Right, now that's out of the way I have to ask myself what vaguely gamedev-related stuff can I talk about that people might be vaguely interested in reading (vaguely)? Unfortunately at the moment the answer is not a great deal, but hopefully it won't be like that all the time. I start a new job tomorrow, so I might be able to talk a little about that in the future but for now I'll waffle on briefly about the long term mod project I've been involved with for a while now.
Most of you have probably moved on from the original Unreal Tournament. After all, we've had two sequels already and a third is imminent. There is a small but not insignificant group of people however that still love the original Unreal and, lacking a decent platform to create single player adventures amongst the newer tech., rely on Unreal Tournament to create Unreal themed single player mods. One such team is led by a good friend of mine and so I offered my services.

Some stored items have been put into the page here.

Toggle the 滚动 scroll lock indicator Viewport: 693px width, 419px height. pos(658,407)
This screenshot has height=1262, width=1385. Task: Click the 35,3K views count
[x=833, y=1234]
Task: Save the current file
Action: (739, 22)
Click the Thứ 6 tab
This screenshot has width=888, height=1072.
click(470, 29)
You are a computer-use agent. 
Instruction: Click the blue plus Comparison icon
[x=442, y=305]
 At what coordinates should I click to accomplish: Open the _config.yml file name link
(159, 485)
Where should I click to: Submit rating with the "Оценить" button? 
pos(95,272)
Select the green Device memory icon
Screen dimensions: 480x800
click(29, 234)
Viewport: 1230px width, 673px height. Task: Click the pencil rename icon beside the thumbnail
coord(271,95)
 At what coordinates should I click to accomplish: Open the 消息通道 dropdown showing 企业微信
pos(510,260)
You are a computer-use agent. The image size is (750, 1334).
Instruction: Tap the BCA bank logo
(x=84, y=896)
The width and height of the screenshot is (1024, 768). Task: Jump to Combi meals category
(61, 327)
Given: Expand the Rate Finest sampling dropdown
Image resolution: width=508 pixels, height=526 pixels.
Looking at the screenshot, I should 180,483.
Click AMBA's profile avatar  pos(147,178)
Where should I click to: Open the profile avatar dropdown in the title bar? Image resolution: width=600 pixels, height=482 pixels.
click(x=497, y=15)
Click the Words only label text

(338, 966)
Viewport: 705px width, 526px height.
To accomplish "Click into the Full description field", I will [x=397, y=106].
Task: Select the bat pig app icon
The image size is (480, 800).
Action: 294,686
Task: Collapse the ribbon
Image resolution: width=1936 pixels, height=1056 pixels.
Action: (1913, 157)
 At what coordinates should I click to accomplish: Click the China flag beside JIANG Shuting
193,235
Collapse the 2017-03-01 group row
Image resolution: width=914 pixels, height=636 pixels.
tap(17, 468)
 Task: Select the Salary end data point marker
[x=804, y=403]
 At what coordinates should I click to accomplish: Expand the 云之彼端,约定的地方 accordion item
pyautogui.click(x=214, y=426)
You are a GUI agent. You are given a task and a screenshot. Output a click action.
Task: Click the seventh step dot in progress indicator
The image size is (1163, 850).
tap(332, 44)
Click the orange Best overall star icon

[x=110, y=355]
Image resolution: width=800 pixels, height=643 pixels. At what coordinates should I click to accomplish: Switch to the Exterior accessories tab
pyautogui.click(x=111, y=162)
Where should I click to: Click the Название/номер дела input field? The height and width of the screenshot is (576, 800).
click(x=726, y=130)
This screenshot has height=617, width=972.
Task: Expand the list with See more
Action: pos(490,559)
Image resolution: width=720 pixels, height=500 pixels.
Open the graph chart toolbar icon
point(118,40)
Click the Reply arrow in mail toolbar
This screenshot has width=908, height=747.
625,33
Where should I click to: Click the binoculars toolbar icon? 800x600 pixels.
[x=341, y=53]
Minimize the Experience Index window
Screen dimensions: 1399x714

While my activities for this mod team have been many and varied recently I've been concentrating on one specific aim. In order to increase publicity I've been developing a screensaver to showcase some scenes from our first map. Sounds simple doesn't it. Well, it is. And it isn't. The design of the screensaver calls for zooms over static screenshots. This is fine, but in order to avoid pixellation we need very large screenshots. As a result I've taken the source to the utglr renderer written by Chris Dohnal and hacked in GL_EXT_framebuffer_object support to allow me to capture screenshots at 2048x2048 resolution. Unfortunately anti-aliasing doesn't appear to work with framebuffer objects and my card can't cope with higher than a 2048x2048 resolution, so I shall probably have to try and freeze the timer or convince the renderer to render the same frame multiple times so I can render a larger screenshot in multiple passes and downsize it without suffering motion artefacts. The fact that the UT engine is inherently a software engine and I only have access to the front-end rendering subsystem, after T&L, complicates matters.
?nigma
But anyway, welcome to Journal Land!